Antworten auf diese und ähnliche Fragen finden sich in dem vorzüglichen Werk "Die Kunst der Abstrakten Fotografie", dessen Herausgeber Gottfried Jäger - seit 1972 Professor für Fotografie an der Fachhochschule Bielefeld - einer der besten Kenner der Materie ist. Auf dem Hintergrund langjähriger Forschungsarbeiten - sie führten im Jahre 2000 zu dem 21. Bielefelder Symposium "Abstrakte Fotografie: Die Sichtbarkeit des Bildes" - verfasst, bietet das zweisprachige (deutsch/englisch) Werk nun erstmals einen präzisen und dabei zugleich sehr profunden Überblick über die spannende Geschichte der Kunst der Abstrakten Fotografie.
Damit wird, mehr als achtzig Jahre nachdem der Amerikaner Alvin Langdon Coburn (1882-1966) im Jahre 1916 den Begriff der "Abstrakten Fotografie" prägte, die damals erhobene Forderung, sich eingehender mit dieser speziellen fotografischen Kunst zu beschäftigen eingelöst. Und die Thematik wird mit der vorliegenden, auch vom Layout her glücklichen Publikation für ein auch nicht spezialisiertes Lesepublikum erschlossen. Dabei ist die Formulierung, mit welcher der Band im Pressetext des Verlages beworben wird - "der erste umfassende Versuch, die theoretische und ästhetische Herausforderung zu begreifen, die eine ungegenständiche Fotografie für das Medium bedeutet" - gemessen am intellektuellen und visuellen Gewinn, den die Lektüre von "Die Kunst der Abstrakten Fotografie" bietet, fast zu vorsichtig gewählt.
Denn auf anschauliche Weise vermitteln die sieben renommierten Autoren - aus je ganz unterschiedlichem Blickwinkel - dem Leser wesentliche Gesichtspunkte des komplexen Themas. Da sämtliche Texte inhaltlich sehr dicht und anspruchsvoll gehalten sind, eignet sich das Werk - zumal aufgrund der im Anhang (S. 286-317) beigegebenen Materialien, unter denen ein kommentiertes Glossar besonders hervorzuheben ist - übrigens auch ausgezeichnet als Nachschlagewerk.
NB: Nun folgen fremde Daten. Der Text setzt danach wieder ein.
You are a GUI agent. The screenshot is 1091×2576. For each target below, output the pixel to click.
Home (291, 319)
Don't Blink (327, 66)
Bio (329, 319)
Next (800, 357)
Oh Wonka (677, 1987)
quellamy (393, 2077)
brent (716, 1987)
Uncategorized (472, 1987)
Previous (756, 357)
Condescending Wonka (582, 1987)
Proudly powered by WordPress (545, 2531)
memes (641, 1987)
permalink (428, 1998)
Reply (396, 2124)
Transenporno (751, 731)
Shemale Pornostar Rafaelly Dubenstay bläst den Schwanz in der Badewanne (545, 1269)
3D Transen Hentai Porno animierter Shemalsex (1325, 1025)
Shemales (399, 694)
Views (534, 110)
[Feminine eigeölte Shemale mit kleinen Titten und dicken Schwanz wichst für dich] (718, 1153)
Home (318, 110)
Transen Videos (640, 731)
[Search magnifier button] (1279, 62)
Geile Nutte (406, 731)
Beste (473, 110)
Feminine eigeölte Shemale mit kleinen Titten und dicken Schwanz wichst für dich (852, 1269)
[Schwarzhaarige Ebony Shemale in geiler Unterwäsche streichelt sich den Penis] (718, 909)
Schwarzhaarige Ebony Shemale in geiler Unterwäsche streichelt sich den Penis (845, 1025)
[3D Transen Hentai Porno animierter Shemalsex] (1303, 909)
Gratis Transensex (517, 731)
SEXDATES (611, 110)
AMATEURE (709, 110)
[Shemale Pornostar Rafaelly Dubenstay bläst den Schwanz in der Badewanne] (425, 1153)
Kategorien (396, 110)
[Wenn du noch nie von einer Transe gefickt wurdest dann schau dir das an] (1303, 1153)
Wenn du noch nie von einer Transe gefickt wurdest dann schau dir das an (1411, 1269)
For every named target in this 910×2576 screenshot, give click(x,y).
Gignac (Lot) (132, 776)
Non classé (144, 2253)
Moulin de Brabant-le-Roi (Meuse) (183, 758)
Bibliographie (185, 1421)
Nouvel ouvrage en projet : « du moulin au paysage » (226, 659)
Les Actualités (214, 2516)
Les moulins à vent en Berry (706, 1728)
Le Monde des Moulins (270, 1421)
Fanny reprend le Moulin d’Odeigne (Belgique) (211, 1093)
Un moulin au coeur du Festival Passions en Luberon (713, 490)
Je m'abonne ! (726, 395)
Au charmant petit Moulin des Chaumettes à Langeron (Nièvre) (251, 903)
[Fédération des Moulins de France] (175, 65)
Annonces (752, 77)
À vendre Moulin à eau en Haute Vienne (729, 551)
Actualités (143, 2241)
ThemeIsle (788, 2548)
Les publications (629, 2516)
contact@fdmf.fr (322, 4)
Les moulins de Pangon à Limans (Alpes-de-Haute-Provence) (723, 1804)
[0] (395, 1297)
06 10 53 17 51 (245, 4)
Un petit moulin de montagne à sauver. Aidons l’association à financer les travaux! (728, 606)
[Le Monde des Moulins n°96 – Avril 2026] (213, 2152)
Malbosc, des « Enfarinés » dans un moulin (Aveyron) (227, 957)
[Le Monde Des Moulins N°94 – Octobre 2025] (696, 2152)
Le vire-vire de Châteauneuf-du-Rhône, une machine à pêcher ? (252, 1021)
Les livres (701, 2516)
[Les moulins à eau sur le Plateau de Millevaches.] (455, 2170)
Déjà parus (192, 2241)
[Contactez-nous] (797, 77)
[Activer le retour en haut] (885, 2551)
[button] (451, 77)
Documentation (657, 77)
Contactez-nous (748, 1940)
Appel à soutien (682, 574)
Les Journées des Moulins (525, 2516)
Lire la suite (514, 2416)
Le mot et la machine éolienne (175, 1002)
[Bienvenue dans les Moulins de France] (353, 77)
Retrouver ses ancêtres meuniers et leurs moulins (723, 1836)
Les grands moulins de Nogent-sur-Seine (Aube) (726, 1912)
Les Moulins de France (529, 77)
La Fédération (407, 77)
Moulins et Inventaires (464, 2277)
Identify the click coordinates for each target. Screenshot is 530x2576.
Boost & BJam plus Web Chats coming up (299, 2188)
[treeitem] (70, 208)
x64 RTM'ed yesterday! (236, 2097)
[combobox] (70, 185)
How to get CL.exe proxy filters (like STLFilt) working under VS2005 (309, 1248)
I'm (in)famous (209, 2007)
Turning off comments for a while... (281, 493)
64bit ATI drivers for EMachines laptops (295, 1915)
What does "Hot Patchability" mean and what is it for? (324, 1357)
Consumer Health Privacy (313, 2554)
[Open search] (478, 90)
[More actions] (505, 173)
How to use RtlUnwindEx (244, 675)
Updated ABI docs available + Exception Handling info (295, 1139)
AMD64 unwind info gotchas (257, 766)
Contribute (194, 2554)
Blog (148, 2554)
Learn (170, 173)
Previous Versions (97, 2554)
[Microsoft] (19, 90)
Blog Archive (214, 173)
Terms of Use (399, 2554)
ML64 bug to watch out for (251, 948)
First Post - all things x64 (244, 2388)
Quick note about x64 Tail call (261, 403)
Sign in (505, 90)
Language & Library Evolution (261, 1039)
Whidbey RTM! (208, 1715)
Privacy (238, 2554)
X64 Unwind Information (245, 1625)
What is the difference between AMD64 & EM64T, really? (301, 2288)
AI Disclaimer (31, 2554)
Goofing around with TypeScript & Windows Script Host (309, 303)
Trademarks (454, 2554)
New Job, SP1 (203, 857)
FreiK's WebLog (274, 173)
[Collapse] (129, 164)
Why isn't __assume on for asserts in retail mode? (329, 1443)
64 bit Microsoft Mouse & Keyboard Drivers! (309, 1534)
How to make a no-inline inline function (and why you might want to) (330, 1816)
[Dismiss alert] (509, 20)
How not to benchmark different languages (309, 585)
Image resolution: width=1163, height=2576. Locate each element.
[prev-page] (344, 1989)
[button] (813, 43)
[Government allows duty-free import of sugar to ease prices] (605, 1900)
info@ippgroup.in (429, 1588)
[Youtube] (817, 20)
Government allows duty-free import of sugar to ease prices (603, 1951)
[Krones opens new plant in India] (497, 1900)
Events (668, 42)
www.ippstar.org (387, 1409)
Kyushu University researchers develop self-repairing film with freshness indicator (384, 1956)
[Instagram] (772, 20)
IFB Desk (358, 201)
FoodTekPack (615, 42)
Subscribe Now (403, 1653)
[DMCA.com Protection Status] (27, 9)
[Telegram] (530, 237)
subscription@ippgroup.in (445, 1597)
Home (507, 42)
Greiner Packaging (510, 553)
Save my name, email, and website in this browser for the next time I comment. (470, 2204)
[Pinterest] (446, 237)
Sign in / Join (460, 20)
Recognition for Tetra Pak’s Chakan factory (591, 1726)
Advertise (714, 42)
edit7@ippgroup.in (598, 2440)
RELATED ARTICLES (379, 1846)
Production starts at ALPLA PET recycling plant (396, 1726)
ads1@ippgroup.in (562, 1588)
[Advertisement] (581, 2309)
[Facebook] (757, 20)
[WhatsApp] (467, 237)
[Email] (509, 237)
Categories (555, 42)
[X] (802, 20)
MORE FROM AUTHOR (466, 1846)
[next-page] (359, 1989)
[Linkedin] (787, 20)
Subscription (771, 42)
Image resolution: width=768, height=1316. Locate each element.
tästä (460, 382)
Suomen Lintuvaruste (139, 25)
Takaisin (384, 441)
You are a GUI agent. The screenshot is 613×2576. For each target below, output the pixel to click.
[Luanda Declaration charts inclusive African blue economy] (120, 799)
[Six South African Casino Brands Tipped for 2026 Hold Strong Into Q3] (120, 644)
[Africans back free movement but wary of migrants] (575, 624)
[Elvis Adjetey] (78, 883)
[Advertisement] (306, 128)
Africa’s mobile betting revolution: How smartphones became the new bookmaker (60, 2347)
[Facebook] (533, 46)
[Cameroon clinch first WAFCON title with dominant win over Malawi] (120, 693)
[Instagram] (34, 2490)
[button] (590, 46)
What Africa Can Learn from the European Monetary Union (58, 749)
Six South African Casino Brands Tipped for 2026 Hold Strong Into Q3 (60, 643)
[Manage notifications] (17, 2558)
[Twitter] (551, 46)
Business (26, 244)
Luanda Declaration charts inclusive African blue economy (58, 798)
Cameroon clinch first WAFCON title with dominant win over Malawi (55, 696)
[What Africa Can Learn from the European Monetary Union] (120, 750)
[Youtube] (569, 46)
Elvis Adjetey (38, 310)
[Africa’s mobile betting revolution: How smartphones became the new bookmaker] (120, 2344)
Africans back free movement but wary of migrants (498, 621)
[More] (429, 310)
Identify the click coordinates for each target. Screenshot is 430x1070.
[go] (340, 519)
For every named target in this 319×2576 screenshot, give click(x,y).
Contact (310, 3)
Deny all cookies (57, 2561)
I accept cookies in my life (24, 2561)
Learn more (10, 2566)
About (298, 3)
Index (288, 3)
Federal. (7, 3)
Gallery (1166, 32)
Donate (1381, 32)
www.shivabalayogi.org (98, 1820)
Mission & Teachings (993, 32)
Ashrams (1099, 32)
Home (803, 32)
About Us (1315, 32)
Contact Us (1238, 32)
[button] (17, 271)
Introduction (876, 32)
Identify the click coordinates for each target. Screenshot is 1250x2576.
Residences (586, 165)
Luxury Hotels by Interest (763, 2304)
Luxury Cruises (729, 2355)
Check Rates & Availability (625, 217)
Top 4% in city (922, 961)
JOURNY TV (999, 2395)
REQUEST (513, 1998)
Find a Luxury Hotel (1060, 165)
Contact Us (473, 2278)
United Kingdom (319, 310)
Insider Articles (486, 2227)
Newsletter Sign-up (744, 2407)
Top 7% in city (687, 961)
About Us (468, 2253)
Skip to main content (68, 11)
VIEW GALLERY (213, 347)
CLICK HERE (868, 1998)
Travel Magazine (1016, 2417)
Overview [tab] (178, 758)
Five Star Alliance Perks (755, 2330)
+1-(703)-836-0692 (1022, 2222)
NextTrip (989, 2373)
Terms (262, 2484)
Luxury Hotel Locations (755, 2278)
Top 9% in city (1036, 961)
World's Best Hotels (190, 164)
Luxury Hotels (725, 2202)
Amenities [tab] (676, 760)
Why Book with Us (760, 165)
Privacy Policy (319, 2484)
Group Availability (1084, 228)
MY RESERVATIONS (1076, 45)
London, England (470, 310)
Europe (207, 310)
Wo wird man als Leser mit der Lektüre beginnen wollen? Ich selbst habe mich zunächst in dem einführenden Aufsatz von Gottfried Jäger "Die Kunst der Abstrakten Fotografie" (S. 11-72) festgelesen, bin dann in die anregende "Diskussion: Was ist Abstrakte Fotografie" (S. 259-284) gesprungen, habe - zu unrecht VladimÃr Birgus' "Die Tschechische Avantgarde-Fotografie zwischen den zwei Weltkriegen" (S. 163-194) links liegen lassen, da ich zumindest die Namen einiger Fotografen mit diesem Thema verbinde, und mich gleich Rolf H. Krauss' geistesgeschichtlich so aufschlussreichem Text "Das Geistige in der Fotografie, oder: Der fotografische Weg in die Abstraktion" (S. 103-138) gewidmet. Sehr neugierig war ich auf den Aufsatz von Claudia Fährenkemper "Bilder aus dem Mikrokosmos" (S. 195-213), da hier eine Künstlerin über ihre Arbeit reflektiert. Dann bin ich aufmerksam geworden auf den philosophischen Artikel von Lambert Wiesing "Abstrakte Fotografie: Denkmöglichkeiten" (S. 73-102) sowie "Das ungegenständliche Lichtbild heute. Zeitgenössische Positionen" (S. 214-258) von Michael Köhler, dessen knappe Präsentation von insgesamt dreizehn Künstlerinnen und Künstlern mir sehr gut gefallen, da sie den Leser zur eigenen Auseinandersetzung mit den vorgestellten Arbeiten zwingt. Natürlich wollte ich nicht zuletzt auch noch Näheres über die Persönlichkeit und das Wirken von Alvin Langdon Coburn erfahren. In "Coburn meets Pound. Abstraktion und Vortizismus in der englischen Ästhetik der Moderne" (S. 163-193) von Martin Roman Deppner wurde ich fündig.
Es versteht sich von selbst, dass diese Abfolge nur die subjektive Leseerfahrung des Rezensenten ist. Doch auch bei anderer Lektürepräferenz dürfte das Ergebnis am Ende vermutlich ähnlich ausfallen. Wenn ich "Die Kunst der Abstrakten Fotografie" jetzt auch nicht exakt definieren könnte, so ist mir die Bedeutung Abstrakter Fotografie als künstlerisch-kulturelles Phänomen der Gegenwart doch ausgesprochen deutlich geworden. Das ist gewiss nicht wenig. Dem Verlag sowie den Autoren (der Autorin) ist für die Veröffentlichung dieses Buches sehr zu danken.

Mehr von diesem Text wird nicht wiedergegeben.